Of course this is something I can do, but I don't like proving something without any visualization. 
So, is it because geometric proofs are more likely to be  misleading?
Edit: For example: An open ball $B(x,\epsilon)$ is open.
 A: Sometimes visualization is indeed misleading, check this post:
https://math.stackexchange.com/a/743458/136544
A: This is a very deep question.
A proof in terms of numbered formulae and various $\Rightarrow$, resp. $\Leftrightarrow$-signs could be checked by an automated proof checker. On the other hand, a "figure" is just a bitmap, or a pixel heap, and I doubt that an automated proof checker would ever be able to make out what this figure is telling us. 
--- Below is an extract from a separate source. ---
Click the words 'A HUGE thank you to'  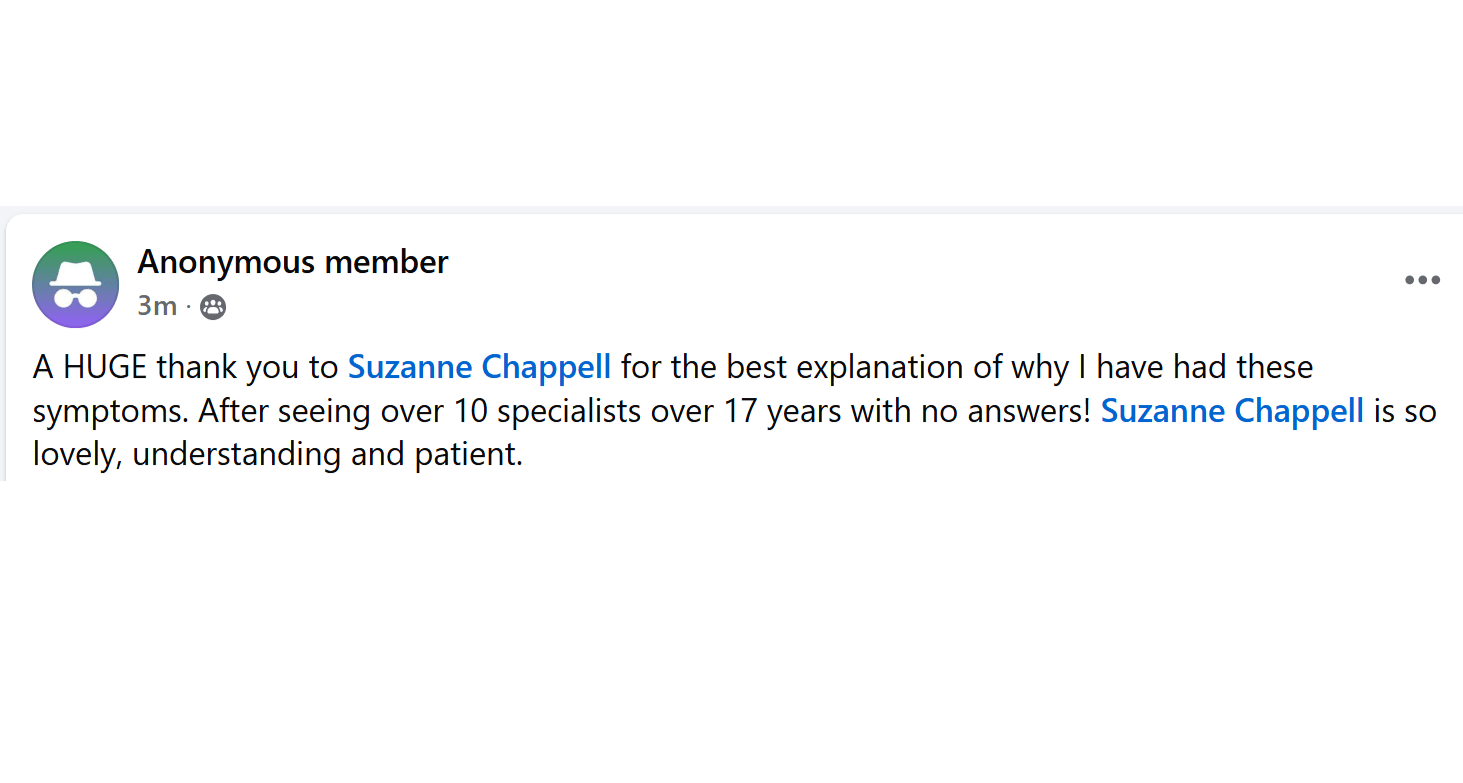(185, 367)
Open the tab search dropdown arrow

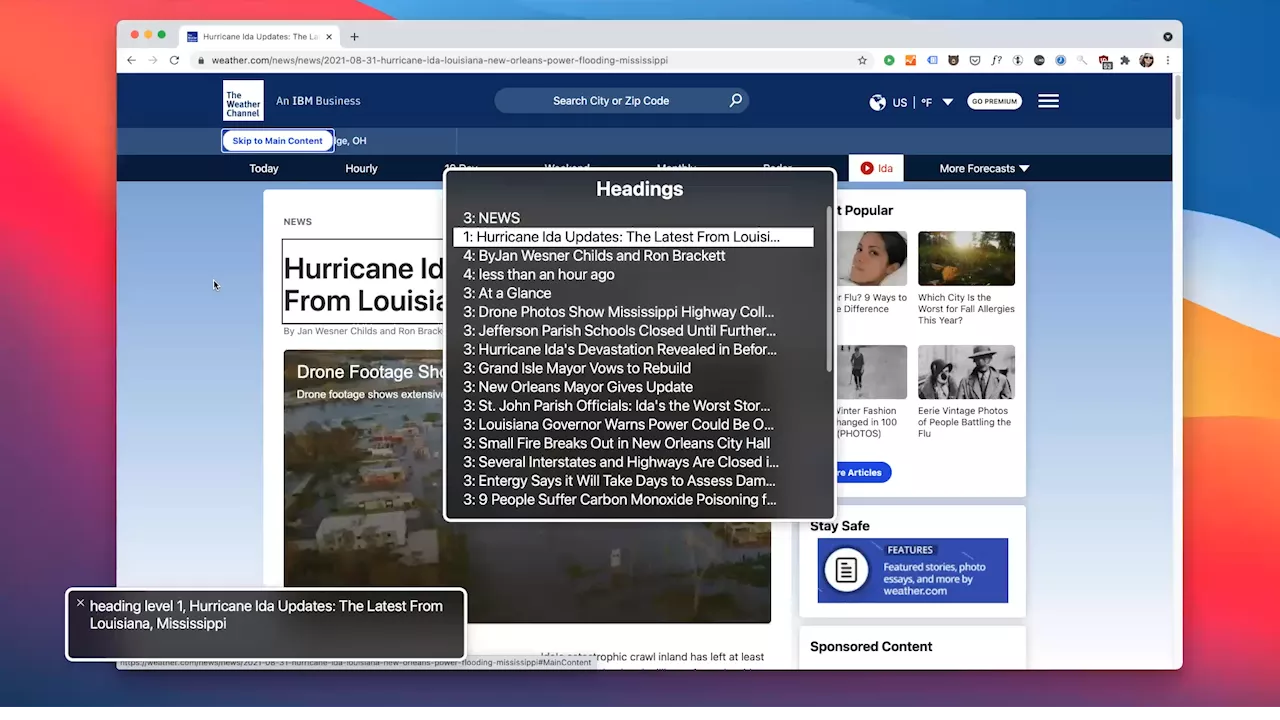pyautogui.click(x=1167, y=37)
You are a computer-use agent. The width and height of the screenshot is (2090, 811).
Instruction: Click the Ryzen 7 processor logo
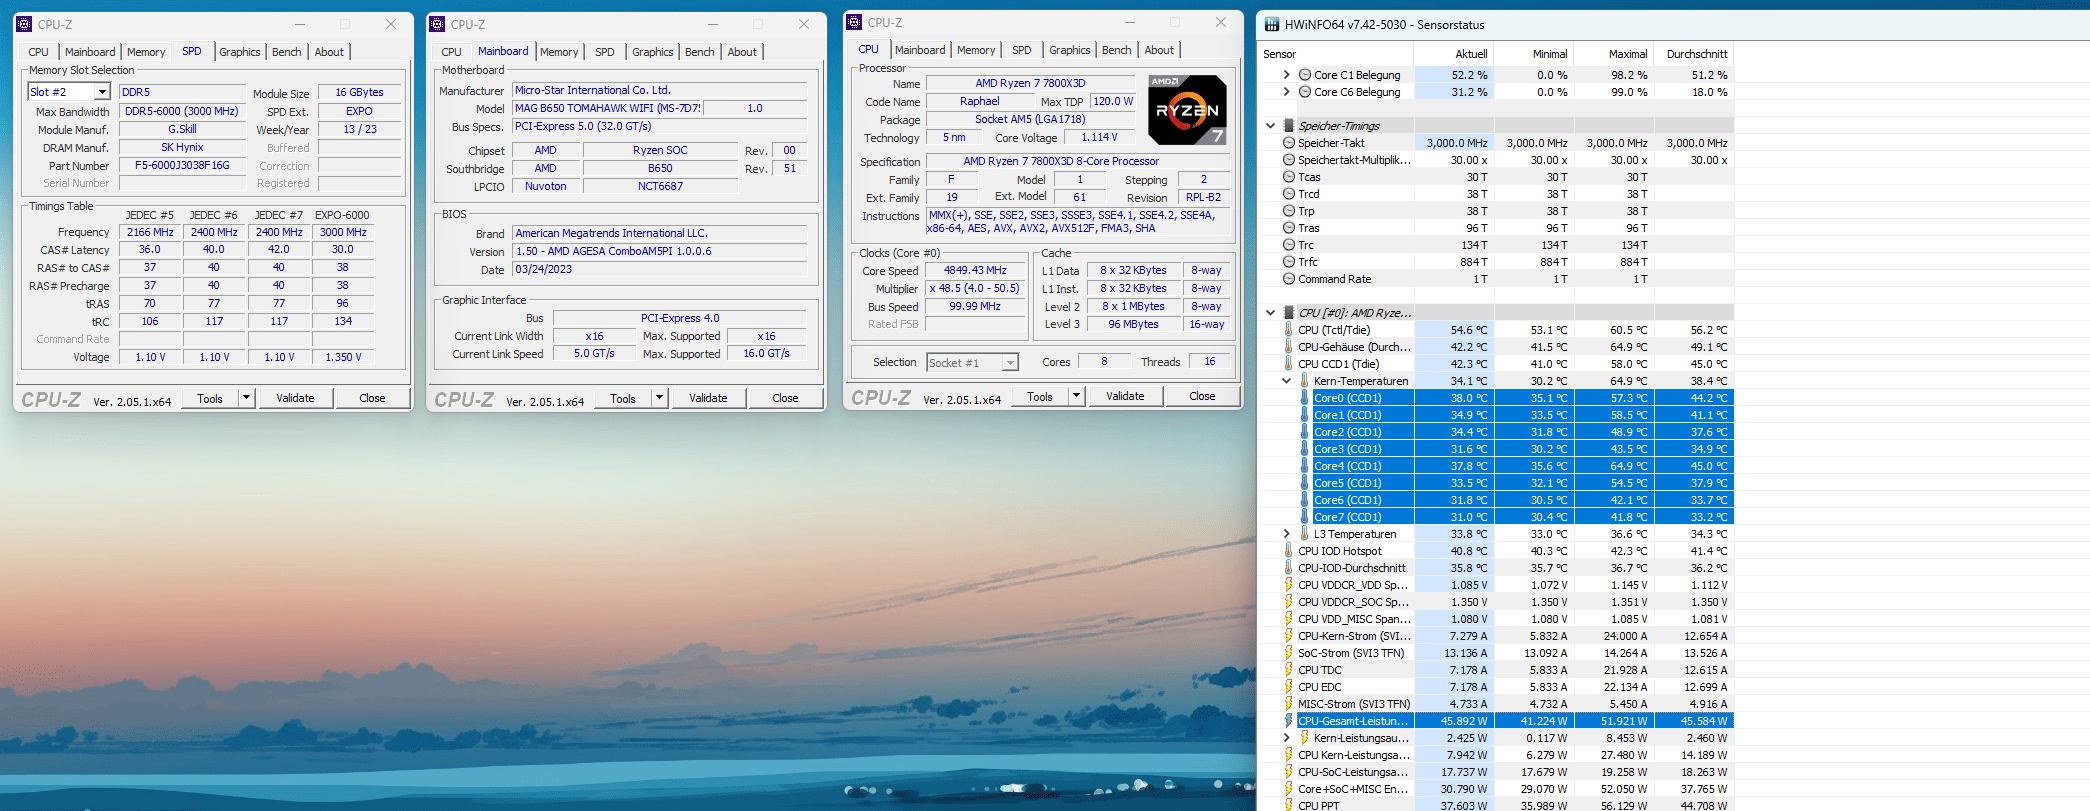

In other words: Figures are viewed at and interpreted by humans. Sometimes these humans  consent in accepting such a figure as proof of some statement, but sometimes they are in error in doing so. When a figure mainly serves to explain a certain concept, say, the derivative of a function $f:\>{\mathbb R}^n\to{\mathbb R}^m$ at some point $p\in{\rm dom}(f)$, then there is not much harm possible, but as soon as there are "cases" involved, say in a geometric proof of $\sin(x+y)=\ldots\ $ for arbitrary angles, the question arises whether the power of $1$ (one) figure is sufficient to prove the general statement. To put it differently: A general statement might involve very different morphologies, only one of which is captured in a single figure.
Concerning your example, it is certainly not sufficient to draw a point $x$ and a circle of radius $\epsilon$ around $x$. But inserting another point $y$ into this circle and drawing a very small circle around $y$ would make the idea of the intended proof clear. Nevertheless, in a course & homework situation it is expected that the idea so obvious in the figure is "verbalized" in a coherent argument.
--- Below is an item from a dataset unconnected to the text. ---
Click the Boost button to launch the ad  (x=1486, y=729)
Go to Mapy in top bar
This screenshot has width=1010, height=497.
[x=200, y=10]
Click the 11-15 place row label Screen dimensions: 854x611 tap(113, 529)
A: I honestly have no idea why your professors would react in that way. My experience has been the opposite, that drawing pictures demonstrated that you weren't just mindlessly deriving consequences from a definition. My topology professor, for example, loved proofs where we would actually draw an open ball and identified an important element graphically, or something. It is hard to think of examples.
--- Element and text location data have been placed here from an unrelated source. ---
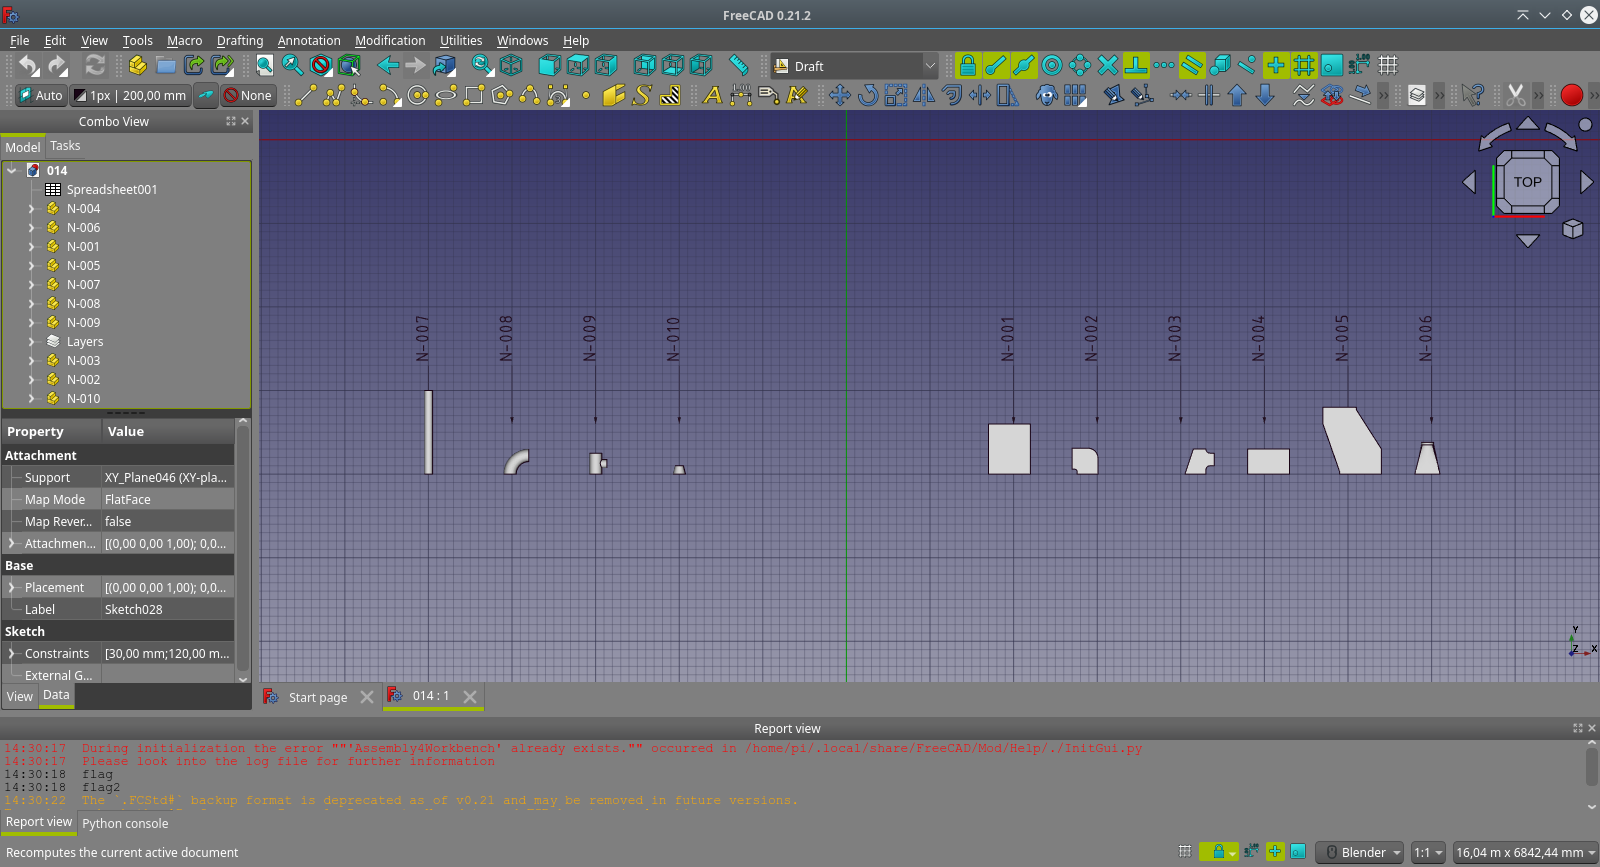This screenshot has height=867, width=1600.
Task: Open the Drafting menu
Action: coord(240,41)
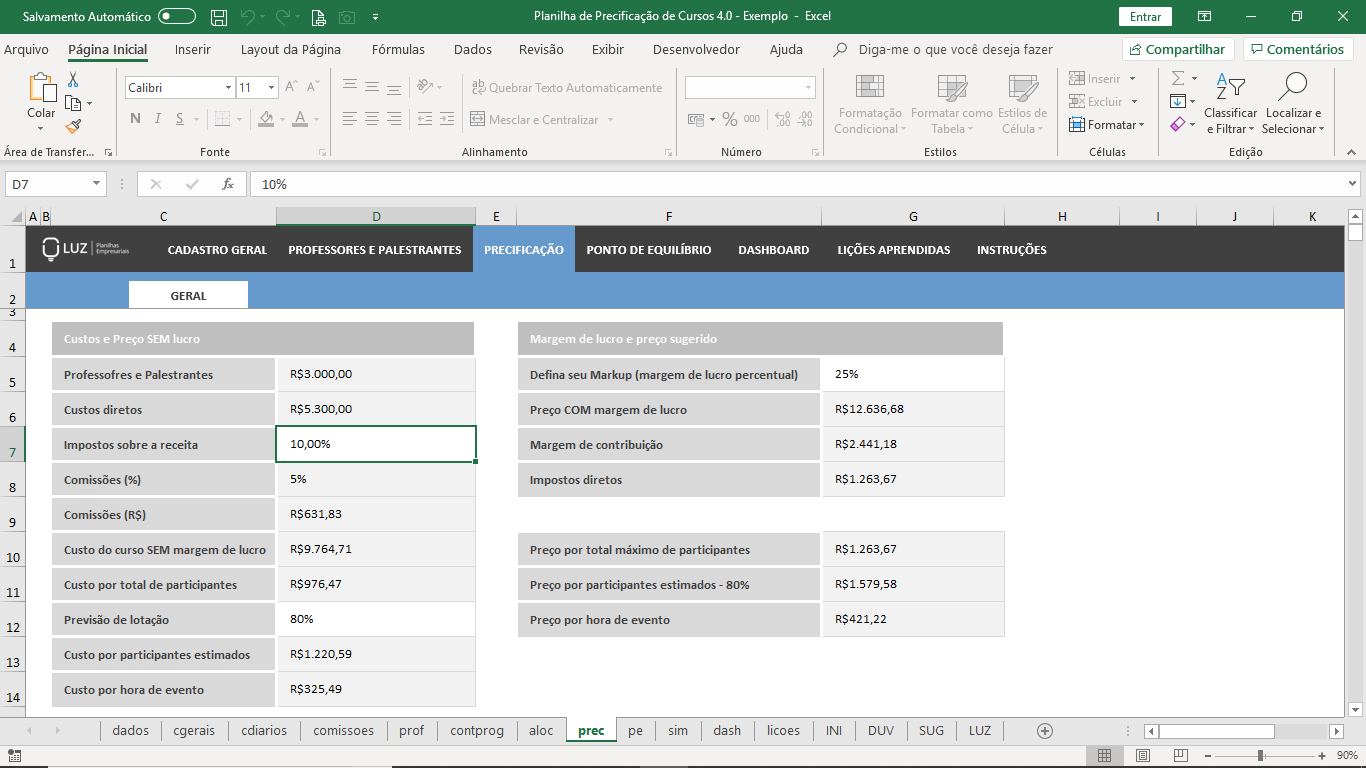Open the Calibri font name dropdown
The image size is (1366, 768).
click(x=228, y=88)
The only risk in a geometric proof is relying completely on an image that you may have accidently drawn in such a way that what you were trying to prove was immediately true, and then accidentally using results from the picture that you did not actually have. However, this should not happen for an experienced prover-er.
A: If you draw a picture to show why a ball $\{x | d(x,x_0) < \epsilon \}$ is open, then you are almost certainly appealing visually to properties of the 2-dimensional euclidean distance, by drawing balls as discs in 2-d. But the real reason why the ball is open is because of the triangle inequality, which holds for all distances. So you have to be careful with picture proofs. Drawing balls as discs instead of squares or other weirdly shaped regions, etc. will typically assume more than what's stated in the problem.
A: Let's not get into formal proofs. I don't think that is what you or your instructor are talking about.

The picture above can be used to prove that the angle bisctor at $A$ intersects side $\overline{BC}$ in such a way that $\dfrac{AB}{BE} = \dfrac{AC}{CE}$.
The proof involves showing that $\triangle AEC \sim \triangle DEB$ and showing that $\triangle ABD$ is isoscelese.
The proof is clever yet very straightforward and there is a big problem with it. The proof assumes that the ray $\overrightarrow{AD}$ intersects the interior of side $\overline{BC}$ at point $E$. Just because it is so very obvious does not mean that it is true.
Proofs using pictures are like that. They make some things so obvious that the presenter does not bother justifying them. Students almost by definition do not have the experience necessary to get away with this.